My Story: A CRPS Journey of Hopes and Dreams

My Story: A CRPS Journey of Hopes and Dreams

In early 2012, I was in my final semester of law school and things were going well for me. I had a great group of friends, I exercised regularly, I belonged to a student club that I found both enjoyable and meaningful, and I had a job lined up for after graduation. On a grad trip in Cuba, I noticed that the chronic hip pain I’d been dealing with for the previous two years, which had mysteriously appeared after running on the treadmill one day, was worsening. How could that be?

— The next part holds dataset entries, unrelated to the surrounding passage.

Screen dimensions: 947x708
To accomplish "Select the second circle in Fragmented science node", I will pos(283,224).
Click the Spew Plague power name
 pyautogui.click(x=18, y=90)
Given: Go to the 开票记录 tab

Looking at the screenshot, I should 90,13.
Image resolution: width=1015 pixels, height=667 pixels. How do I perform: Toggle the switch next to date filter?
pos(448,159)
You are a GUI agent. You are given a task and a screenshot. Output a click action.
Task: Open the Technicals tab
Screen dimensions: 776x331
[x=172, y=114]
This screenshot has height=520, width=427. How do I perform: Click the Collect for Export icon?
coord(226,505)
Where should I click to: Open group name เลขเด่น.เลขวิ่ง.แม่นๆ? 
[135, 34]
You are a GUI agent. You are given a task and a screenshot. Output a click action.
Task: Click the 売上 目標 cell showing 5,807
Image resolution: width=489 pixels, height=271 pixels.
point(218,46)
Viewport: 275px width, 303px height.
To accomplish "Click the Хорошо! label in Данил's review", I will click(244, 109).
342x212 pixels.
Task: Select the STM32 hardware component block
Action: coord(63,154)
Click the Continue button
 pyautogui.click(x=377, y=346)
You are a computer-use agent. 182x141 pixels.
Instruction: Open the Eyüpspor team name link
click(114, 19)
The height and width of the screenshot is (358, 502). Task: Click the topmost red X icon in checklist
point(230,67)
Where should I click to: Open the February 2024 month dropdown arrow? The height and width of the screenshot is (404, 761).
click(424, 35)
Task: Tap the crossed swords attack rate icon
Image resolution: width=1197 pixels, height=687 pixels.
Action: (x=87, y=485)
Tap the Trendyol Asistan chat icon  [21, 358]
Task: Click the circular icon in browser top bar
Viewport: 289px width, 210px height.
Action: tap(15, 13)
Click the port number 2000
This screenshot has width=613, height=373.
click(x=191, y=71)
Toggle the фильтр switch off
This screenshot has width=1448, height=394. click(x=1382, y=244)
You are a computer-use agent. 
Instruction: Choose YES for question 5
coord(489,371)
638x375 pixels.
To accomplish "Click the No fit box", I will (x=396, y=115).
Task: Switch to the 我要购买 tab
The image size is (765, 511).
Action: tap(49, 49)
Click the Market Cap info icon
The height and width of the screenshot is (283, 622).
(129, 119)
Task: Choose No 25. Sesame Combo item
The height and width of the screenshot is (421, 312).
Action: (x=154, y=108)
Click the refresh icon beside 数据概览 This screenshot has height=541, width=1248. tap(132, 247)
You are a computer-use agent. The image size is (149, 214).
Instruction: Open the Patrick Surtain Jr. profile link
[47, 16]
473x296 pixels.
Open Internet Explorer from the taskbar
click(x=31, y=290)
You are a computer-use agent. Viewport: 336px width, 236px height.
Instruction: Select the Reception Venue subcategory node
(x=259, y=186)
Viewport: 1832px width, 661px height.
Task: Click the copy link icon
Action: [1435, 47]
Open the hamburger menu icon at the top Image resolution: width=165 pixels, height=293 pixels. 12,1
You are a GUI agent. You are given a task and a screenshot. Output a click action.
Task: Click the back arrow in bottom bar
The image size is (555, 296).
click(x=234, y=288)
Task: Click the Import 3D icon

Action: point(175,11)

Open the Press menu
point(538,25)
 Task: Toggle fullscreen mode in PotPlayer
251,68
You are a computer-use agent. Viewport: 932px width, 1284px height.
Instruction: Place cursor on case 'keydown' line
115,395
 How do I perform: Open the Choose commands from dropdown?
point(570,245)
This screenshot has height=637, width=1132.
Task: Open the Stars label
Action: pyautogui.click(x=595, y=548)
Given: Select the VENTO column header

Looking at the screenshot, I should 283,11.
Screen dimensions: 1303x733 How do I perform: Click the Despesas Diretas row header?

Thus began a relentless search for the cause of the worsening hip pain. The doctors I consulted in search of a solution were stumped because they couldn’t find anything wrong on the imaging.  The pain continued to intensify. I felt so alone and I was very afraid. After a year and a half of fervently searching for help from a plethora of healthcare providers, I was diagnosed with CRPS (Complex Regional Pain Syndrome). “Okay,” I told myself, “now that I have a diagnosis, I can treat the specific disease, heal, and move on with my life.” Little did I know, I had a very long, arduous road ahead of me.

Rachael Caplan

Fast forward to March, 2019, when I spent one month in hospital and began taking Duloxetine. During this time, I was fortunate to work with a wonderful team of doctors and nurses, as well as an outstanding occupational therapist. I returned home from the hospital feeling better than I had in years. I returned home with hope for the future. “I know I can do this,” I said to myself, “I’m brave and I’m strong.”

At the beginning of May, I started using Curable (link:, an online program based on neuroplasticity and mind-body syndrome techniques. Curable consists of four main categories: education, brain training, meditation, and writing exercises. The program, which can be done from the comfort of your own home, is designed specifically to help people with chronic pain. I was already well-versed in the science of neuroplasticity and chronic pain, after having read many books on these subjects, and so I jumped into the Curable exercises with gusto.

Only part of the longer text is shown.